Are we heading toward a police state?
Christopher Coyne is the F.A. Harper Professor of Economics at George Mason University. Abigail R. Hall is a Mercatus Graduate Fellow in George Mason University's Economics Department. They spoke to the Trib regarding their recent article in The Independent Review on the increasing militarization of U.S. domestic police forces.
Q: How do you believe domestic policing has become more militarized over the last few generations?
A: Coyne: In the paper, we contrast the idea of police protecting and serving versus the idea of the military abroad who are tasked with annihilating an enemy. It's been a creeping process over time, really starting with the war on drugs. But over time, the domestic police have taken on more of the characteristics of the military in terms of their weaponry, their tactics and also pursuing enemies on the domestic turf of the United States.
Q: Can you trace the evolution of that process?
A: Hall: The Founding Fathers and others at least attempted to separate the function of the police and the military, historically. After the Civil War, you had the Posse Comitatus Act, which (stated) the military was not allowed to participate in the enforcement of domestic law. When you start getting to the war on drugs and these large national crises, that's when you start to see the erosion of these initial separations that were put in place.
Q: You're obviously referring to 9/11 and the war on terrorism. Isn't it natural for the government to have a strong, forceful reaction to terrorist attacks and to have people go along with that?
A: Hall: Absolutely, it's a typical reaction. The function that crises serve for the government is that there is a crisis like a national terror attack, and then there's this public outcry for the government to do something. This provides an avenue for the government and different bureaucratic agencies to expand the types of operations in which they engage, including the military and the police. So if the military are fighting terrorists, it becomes a way for the police to expand their activities by saying that they are fighting terrorism, too. What you see is that even after the crisis no longer is of paramount concern, you may see a scaling back of some of these activities but they don't completely go away.
Q: But isn't there always some degree of friction between the government and its citizens regarding the government's powers?

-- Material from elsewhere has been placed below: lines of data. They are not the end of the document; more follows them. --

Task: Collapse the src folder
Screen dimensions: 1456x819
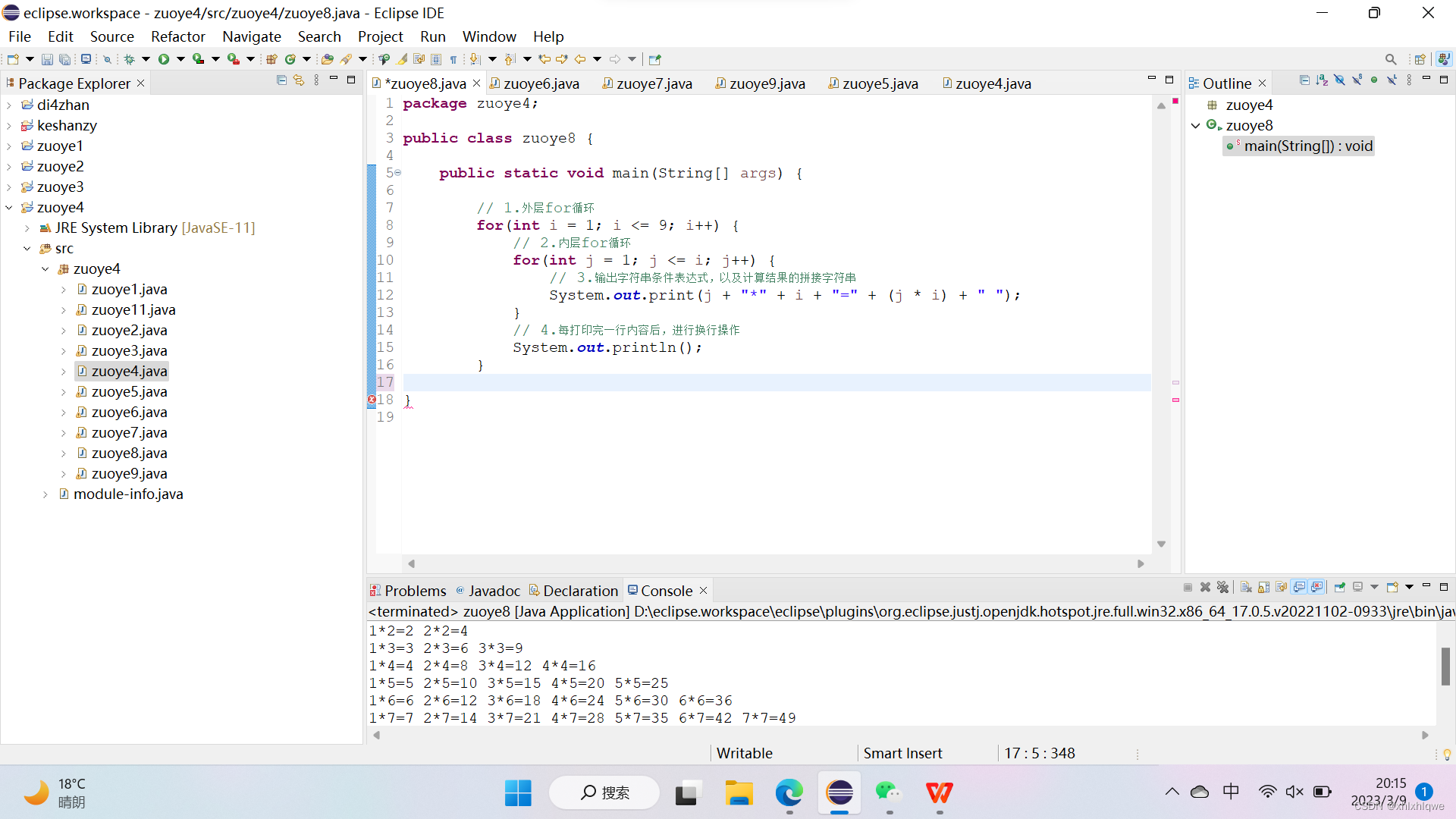Action: point(27,248)
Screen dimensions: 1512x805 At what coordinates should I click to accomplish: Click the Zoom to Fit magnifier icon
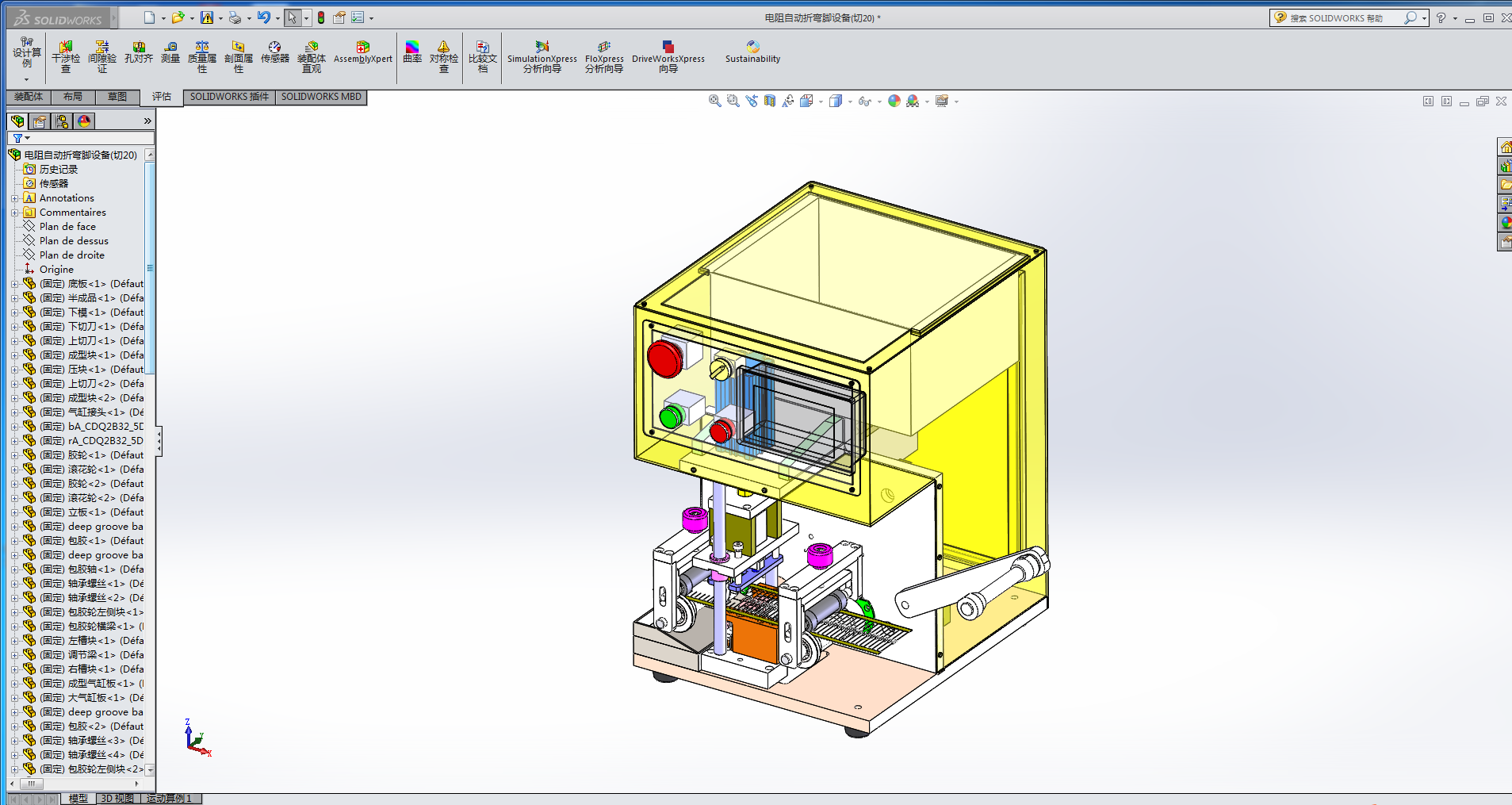714,101
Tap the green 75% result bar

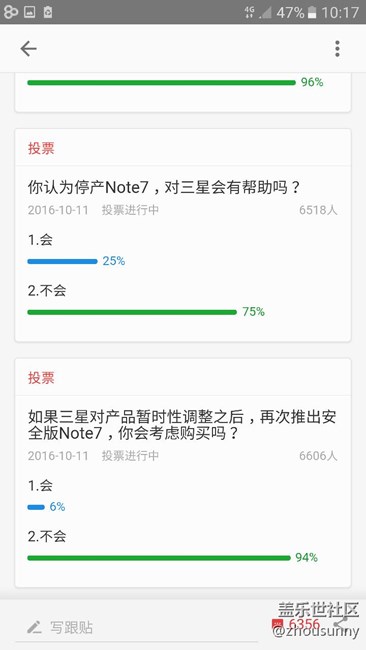pyautogui.click(x=132, y=312)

A: Coyne: That tension is unavoidable. There are checks and balances, (but) if citizens are passive in allowing government to do more and more things, that check is removed. In response to the Patriot Act, you hear people say they have nothing to hide. And if you've got nothing to hide, then it shouldn't matter that they can look at your emails and bank accounts. Well, that's true on one hand, (but) that's a slippery slope. You start doing that, and it very quickly leads to other things and people become comfortable with these intrusions into their lives. All of a sudden, the liberties and freedoms that people took for granted 10, 20, 30 years ago are gone.
Q: So you believe America is closer to becoming a sort of police state than most people think?
A: Coyne: Right, yes. You know, that's a very harsh statement. In some sense it's shocking to people. But just think about the world today compared to five to 10 years ago in terms of things like airport security, pat-downs, random police stops. Those types of things we couldn't have imagined 15 years ago. And people would say, “Well, times have changed.” Well, yes, of course they have. But the issue we need to constantly wrestle with is: Are we willing to trade off these liberties for supposed security? What does that mean for the long term? That's hard for a lot of people to think through and grasp, but that's ultimately the crucial issue.